Task to complete >>
Every line below that has the string "page" needs to be copied.

Source information >>

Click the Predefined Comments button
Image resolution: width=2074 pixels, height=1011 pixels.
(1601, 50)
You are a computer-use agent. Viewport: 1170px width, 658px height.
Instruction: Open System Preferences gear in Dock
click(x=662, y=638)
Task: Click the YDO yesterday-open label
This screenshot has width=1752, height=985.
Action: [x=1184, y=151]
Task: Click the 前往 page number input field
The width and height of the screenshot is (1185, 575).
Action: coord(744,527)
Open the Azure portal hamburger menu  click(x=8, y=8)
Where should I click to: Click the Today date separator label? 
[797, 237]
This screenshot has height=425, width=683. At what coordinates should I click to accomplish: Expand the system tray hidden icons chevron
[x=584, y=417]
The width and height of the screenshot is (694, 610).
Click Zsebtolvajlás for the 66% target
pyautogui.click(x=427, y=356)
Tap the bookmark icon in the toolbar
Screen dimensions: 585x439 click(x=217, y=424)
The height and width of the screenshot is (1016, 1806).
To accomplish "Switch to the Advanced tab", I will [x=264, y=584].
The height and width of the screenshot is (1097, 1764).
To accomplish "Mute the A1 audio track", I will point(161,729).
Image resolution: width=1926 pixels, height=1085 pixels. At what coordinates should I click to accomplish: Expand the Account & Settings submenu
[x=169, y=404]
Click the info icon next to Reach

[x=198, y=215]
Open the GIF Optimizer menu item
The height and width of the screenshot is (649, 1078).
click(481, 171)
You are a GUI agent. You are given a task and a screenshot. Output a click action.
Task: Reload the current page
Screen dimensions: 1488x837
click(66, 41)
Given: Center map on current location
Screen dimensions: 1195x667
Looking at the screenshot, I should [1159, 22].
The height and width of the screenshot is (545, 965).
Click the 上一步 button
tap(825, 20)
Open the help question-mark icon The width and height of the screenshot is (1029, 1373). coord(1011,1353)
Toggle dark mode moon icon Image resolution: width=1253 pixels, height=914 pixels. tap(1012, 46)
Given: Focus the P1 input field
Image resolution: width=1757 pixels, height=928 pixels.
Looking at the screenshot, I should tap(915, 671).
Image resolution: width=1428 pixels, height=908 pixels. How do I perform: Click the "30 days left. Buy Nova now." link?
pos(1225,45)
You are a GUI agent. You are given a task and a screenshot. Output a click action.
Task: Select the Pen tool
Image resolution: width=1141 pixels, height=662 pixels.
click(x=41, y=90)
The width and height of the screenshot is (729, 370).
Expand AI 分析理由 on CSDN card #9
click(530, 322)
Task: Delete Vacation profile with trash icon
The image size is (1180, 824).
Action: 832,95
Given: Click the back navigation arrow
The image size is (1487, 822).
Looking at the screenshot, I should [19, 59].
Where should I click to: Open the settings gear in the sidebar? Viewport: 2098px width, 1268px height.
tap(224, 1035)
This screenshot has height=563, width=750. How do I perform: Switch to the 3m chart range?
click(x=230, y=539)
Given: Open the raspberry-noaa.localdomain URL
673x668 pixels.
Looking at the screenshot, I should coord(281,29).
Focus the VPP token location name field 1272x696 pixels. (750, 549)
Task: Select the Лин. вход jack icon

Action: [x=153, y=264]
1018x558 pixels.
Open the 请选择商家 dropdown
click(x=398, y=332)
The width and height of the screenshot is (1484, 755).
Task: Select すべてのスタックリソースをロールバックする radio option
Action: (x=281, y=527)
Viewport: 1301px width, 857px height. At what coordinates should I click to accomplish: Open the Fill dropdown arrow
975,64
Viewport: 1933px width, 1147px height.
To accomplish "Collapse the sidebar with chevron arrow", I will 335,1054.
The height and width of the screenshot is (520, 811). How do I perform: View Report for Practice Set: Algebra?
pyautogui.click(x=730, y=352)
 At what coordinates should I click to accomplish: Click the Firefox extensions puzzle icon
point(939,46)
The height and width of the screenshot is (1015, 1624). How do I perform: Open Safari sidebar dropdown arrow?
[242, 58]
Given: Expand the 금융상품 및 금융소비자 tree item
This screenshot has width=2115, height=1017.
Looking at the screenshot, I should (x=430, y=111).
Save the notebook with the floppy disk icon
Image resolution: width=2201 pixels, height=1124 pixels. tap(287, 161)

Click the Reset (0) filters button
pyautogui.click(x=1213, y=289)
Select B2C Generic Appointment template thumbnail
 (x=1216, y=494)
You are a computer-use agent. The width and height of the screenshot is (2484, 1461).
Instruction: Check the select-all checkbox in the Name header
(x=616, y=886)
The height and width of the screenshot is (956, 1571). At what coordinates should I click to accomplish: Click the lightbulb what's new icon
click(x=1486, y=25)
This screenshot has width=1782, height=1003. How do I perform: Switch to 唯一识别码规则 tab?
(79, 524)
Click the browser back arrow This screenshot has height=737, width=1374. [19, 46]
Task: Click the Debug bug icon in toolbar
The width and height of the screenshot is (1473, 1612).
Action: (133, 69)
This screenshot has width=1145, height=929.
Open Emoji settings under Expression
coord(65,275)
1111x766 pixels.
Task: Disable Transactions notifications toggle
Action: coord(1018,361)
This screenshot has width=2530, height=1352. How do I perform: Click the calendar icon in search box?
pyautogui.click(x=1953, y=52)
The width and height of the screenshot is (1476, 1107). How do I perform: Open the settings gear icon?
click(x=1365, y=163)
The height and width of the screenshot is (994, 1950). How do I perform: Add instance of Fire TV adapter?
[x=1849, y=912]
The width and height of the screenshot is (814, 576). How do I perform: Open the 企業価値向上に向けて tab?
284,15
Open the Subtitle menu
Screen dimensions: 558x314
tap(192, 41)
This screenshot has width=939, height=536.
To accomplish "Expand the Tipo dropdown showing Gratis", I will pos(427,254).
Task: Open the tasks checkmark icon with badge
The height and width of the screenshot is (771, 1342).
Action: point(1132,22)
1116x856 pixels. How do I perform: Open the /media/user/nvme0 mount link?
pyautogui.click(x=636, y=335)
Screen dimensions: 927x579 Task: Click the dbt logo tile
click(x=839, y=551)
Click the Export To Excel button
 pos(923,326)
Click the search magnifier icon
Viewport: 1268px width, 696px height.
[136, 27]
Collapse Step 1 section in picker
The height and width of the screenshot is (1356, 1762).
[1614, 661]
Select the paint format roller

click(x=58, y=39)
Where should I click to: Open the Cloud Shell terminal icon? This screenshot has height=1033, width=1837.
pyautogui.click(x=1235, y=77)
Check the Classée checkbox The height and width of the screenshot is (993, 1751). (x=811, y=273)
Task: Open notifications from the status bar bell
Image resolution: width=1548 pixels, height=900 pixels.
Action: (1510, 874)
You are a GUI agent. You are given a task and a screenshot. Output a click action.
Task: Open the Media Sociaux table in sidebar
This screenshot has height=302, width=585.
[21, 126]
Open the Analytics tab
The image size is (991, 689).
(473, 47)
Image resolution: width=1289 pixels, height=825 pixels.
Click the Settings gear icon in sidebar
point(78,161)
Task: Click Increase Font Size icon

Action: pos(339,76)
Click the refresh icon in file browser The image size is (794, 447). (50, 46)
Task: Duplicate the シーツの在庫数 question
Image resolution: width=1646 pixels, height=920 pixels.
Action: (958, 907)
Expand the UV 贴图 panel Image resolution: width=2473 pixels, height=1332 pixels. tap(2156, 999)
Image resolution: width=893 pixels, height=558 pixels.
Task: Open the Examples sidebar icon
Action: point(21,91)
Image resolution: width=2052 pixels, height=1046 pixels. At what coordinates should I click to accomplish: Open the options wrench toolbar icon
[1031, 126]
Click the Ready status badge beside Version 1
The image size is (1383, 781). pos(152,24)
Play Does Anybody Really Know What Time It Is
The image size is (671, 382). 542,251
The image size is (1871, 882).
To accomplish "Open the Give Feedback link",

The completed task >>
Task: Click the 前往 page number input field
Task: Reload the current page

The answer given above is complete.